> **Source extract**:
%%

# BAMMA 16 - Potential Fights



## UKMMAGURU (Nov 15, 2009)

Overall I enjoyed BAMMA 15 alot and some new potential fights have emerged from the results.

Fighter Performance:

Thompson/Selmani - Not really that interested in seeing Thompson anytime soon due to the manner he was beaten here. Selmani may be worth seeing again and asked to fight for a Championship not sure if BAMMA are interested in pursuing an Albania champion though.

Potential fights for Selmani:
Phil De Fries


Fletcher/Hervey - A cheap win for Fletcher but a win none the less, this could line him up for another crack at Barnaoui or even a re-match with Hervey. Tony Hervey on the other hand was excellent and I would also be interested in seeing him again whether it's against Fletcher or a different opponent.

Potential fights for Fletcher:
Mansour Barnaoui
Tony Hervey (rematch)
Andre Winner

Potential fights for Hervey:
Colin Fletcher (rematch)
Andre Winner
Tim Radcliffe
Martin Delaney

DuQuesnoy/Violet - DuQuesnoy really does look superb and I suspect he'll be competing at the very top of MMA quite soon. It's hard to judge Violet's performance after being caught in that whirlwind.

Potential fights for DuQuesnoy:
Andy Craven
Jay Furness
Chris Horodecki ($$$)

Murrie/Edwards - Edwards looked great in this upset and made short work of Murrie, I'm interested in seeing who he's matched up against next.

Potential fights for Edwards:
Ryan Scope

McLeman/De Vent - Wasn't overly impressed with either man and both seemed to gas (especially McLeman) fairly early, McLeman, despite being the champion I wouldn't expect him to make a big jump in quality of opponent next.

Potential fights for McLeman:
Yannick Bahati
Ion Pascu

Scope/Arish - Both looked fairly tentative but Scope showed good durability again, looked like he wanted out after hurting his leg but managed to recover and win, wouldn't be against seeing Arish but excited to see how far Scope can go.

Potential fights for Scope:
Leon Edwards
Wayne Murrie
Alex Montagnani

Potential fights for Arish:
Wayne Murray
Alex Montagnani

Saadeh/Besharate - Saadeh was excellent again and I' expect his hype to continue after this performance, possible UFC call with another win or two.

Potential fights for Saadeh:
Pietro Menga
Brian Hyslop

Other Fights:

Paul Daley-Eddy Ellis (makes alot of sense with Wallhead gone)

%%

> **Problems**:
[a] Reproduce word for word the part of the BAMMA forum post starting with "Thompson/Selmani - Not" and going on through "a different opponent.".
[b] In the BAMMA forum post, which fighter might get a UFC call with another win or two?

> **Information provided**:
%%

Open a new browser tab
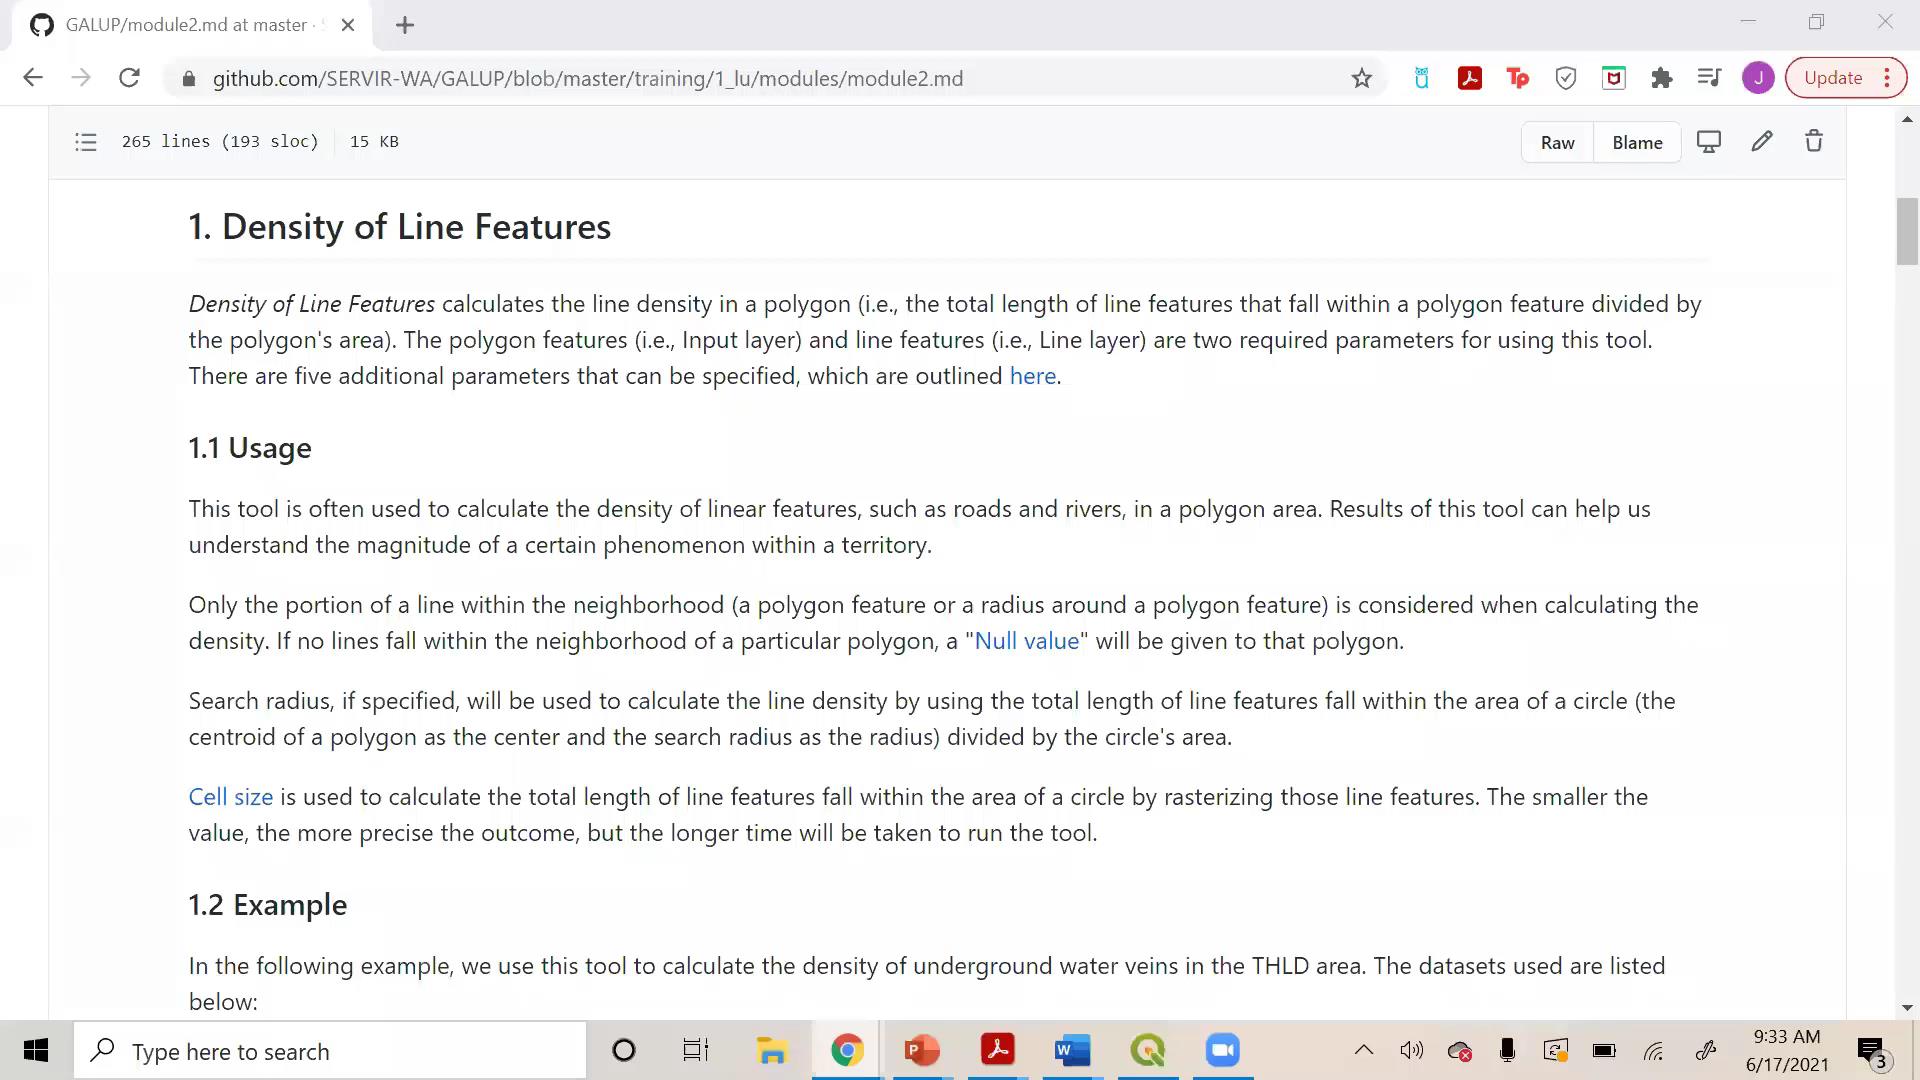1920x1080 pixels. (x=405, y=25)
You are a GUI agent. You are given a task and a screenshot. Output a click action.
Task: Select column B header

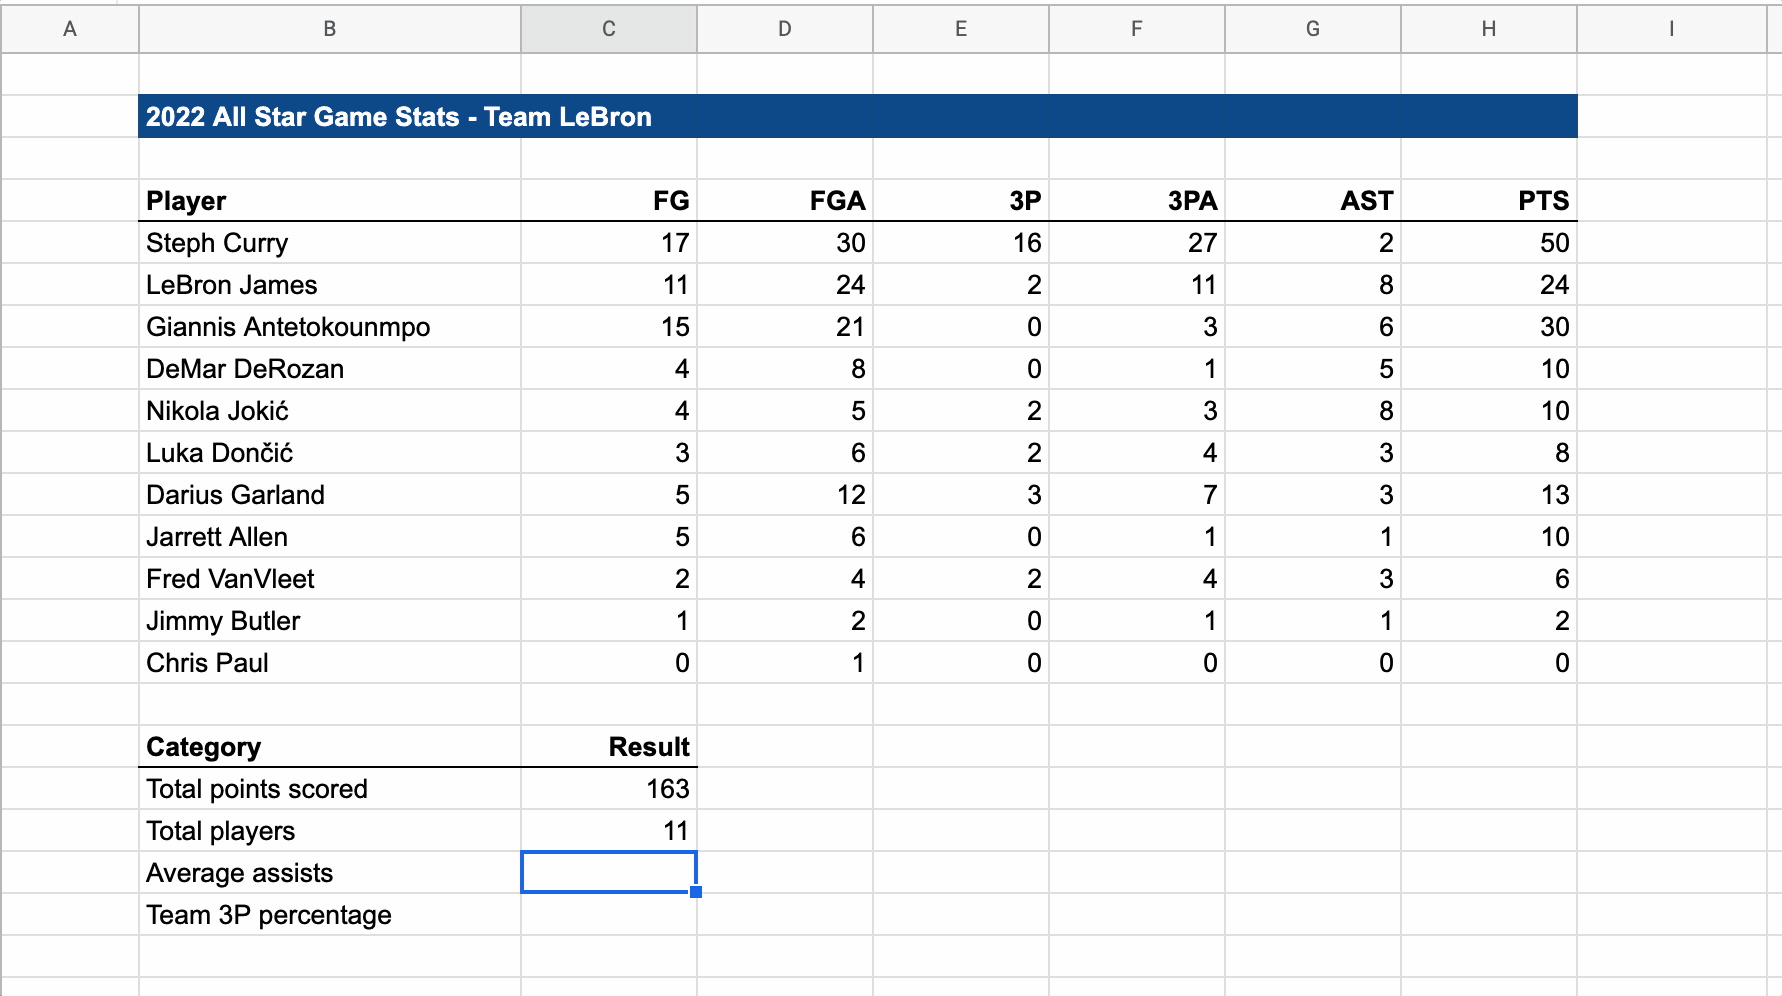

%%

> **Answer list**:
[a]
Thompson/Selmani - Not really that interested in seeing Thompson anytime soon due to the manner he was beaten here. Selmani may be worth seeing again and asked to fight for a Championship not sure if BAMMA are interested in pursuing an Albania champion though.

Potential fights for Selmani:
Phil De Fries


Fletcher/Hervey - A cheap win for Fletcher but a win none the less, this could line him up for another crack at Barnaoui or even a re-match with Hervey. Tony Hervey on the other hand was excellent and I would also be interested in seeing him again whether it's against Fletcher or a different opponent.

[b] Saadeh